• Extracted information:
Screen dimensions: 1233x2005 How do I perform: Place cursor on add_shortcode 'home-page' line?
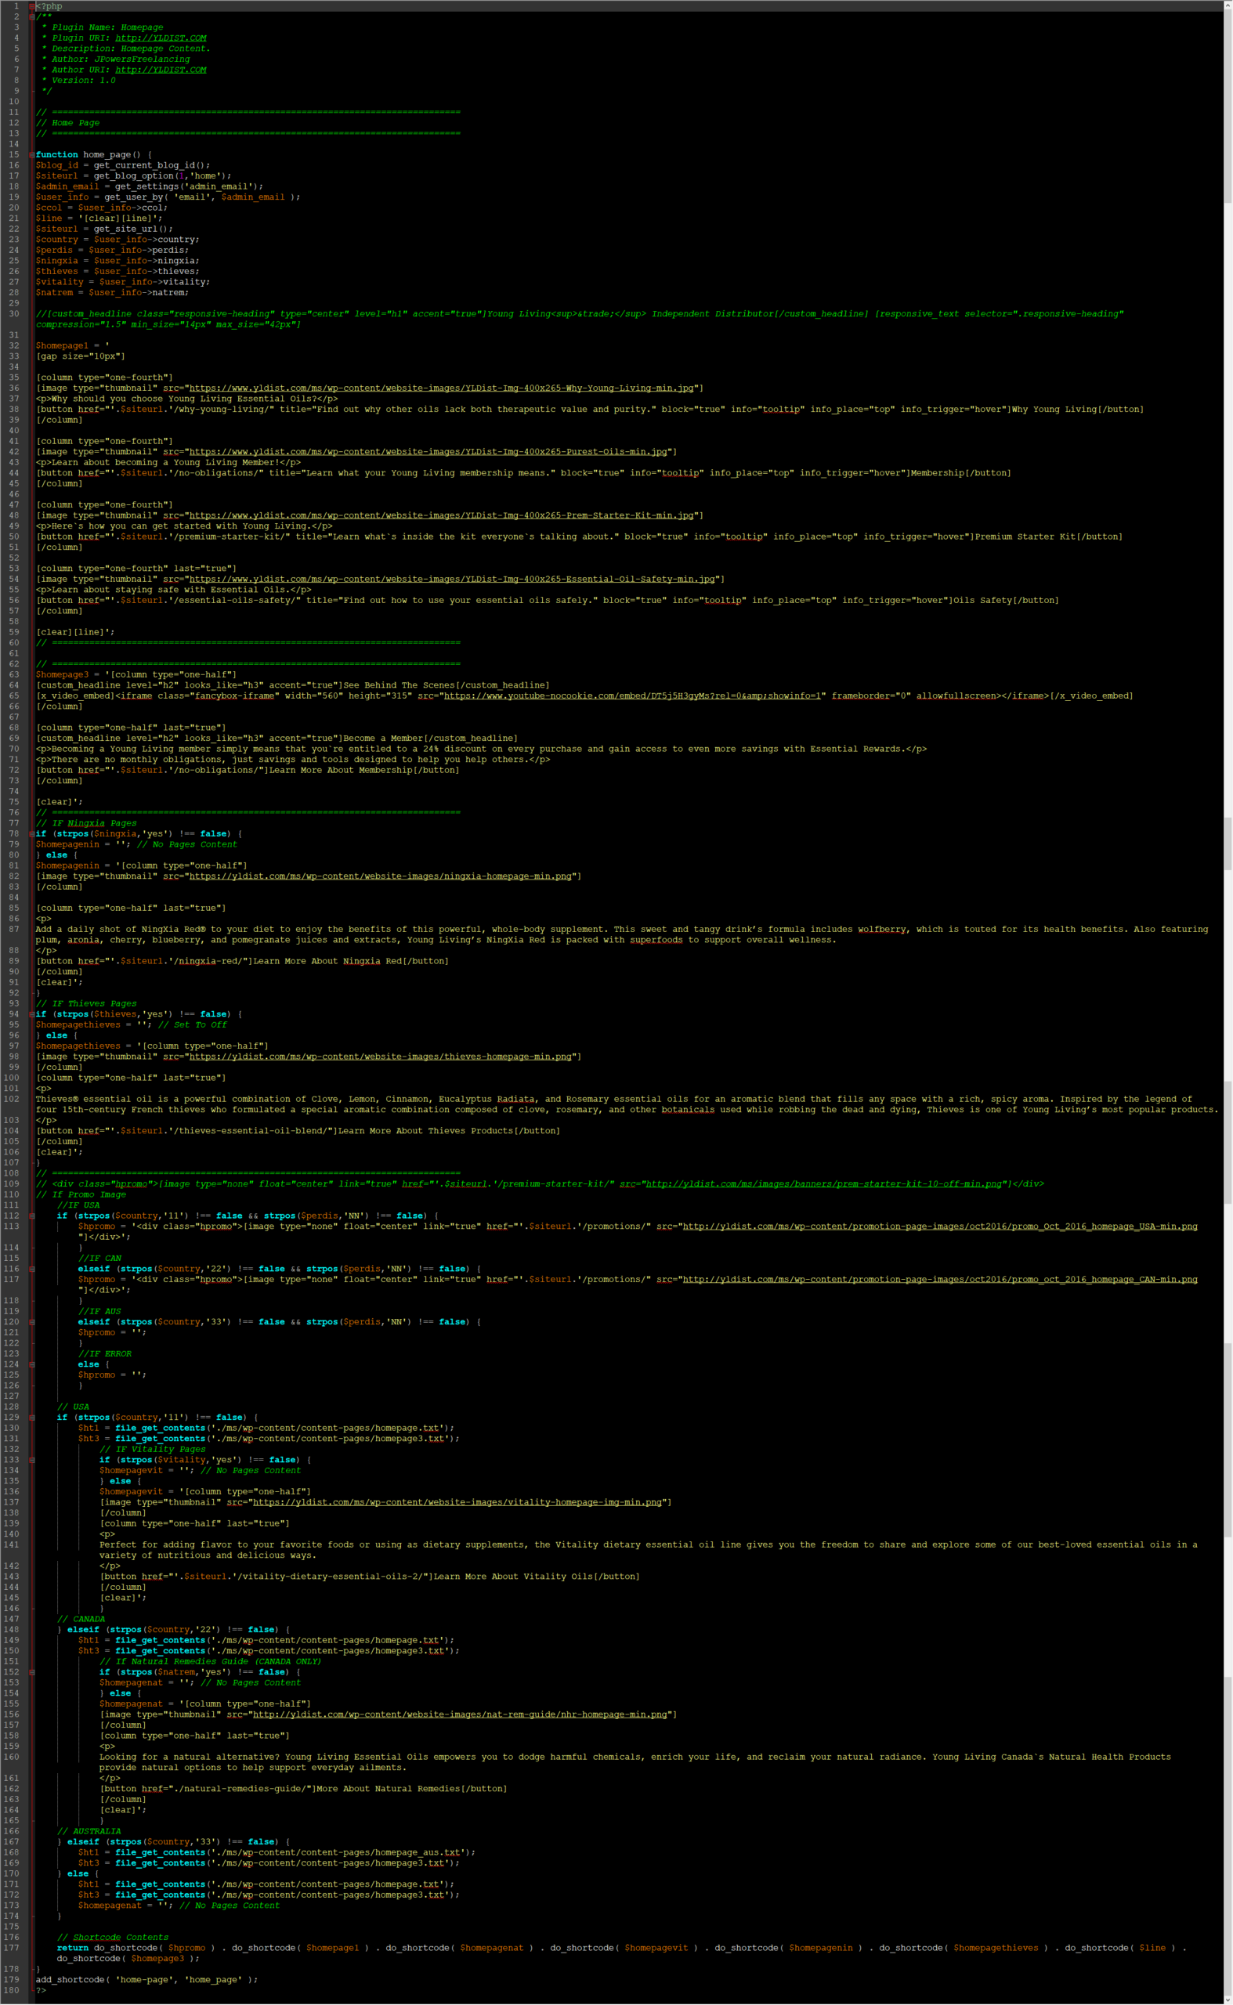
---
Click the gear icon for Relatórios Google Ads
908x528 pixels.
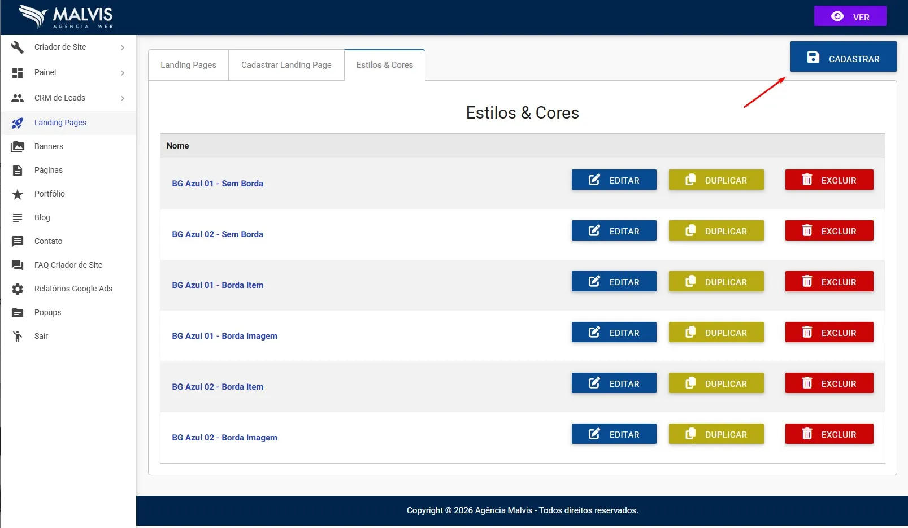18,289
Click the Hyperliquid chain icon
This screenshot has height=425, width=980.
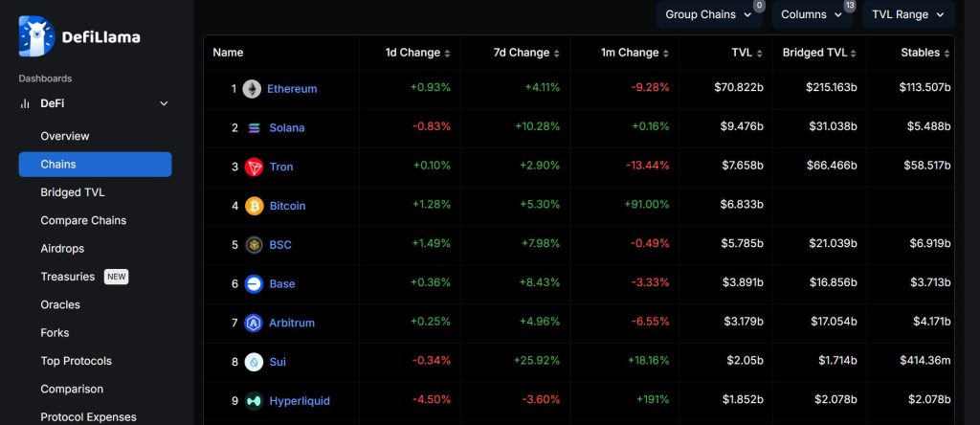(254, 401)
* * *
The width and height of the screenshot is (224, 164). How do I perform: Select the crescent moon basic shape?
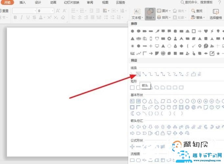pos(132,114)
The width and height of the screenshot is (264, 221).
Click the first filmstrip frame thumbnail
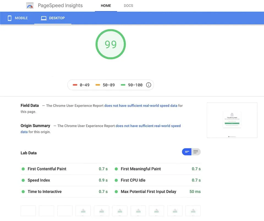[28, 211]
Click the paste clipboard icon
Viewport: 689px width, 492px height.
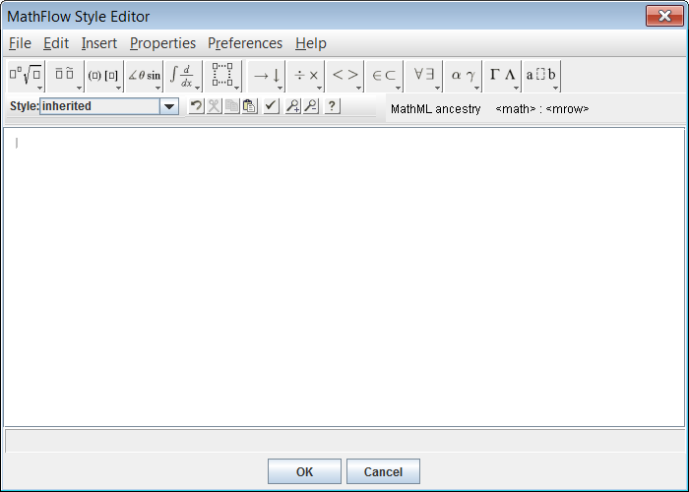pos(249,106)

• What this task involves: Could you copy every line from the records that has "icon" in it?

• Exercise response:
Click the gear icon for Relatórios Google Ads
Click the Hyperliquid chain icon
Click the paste clipboard icon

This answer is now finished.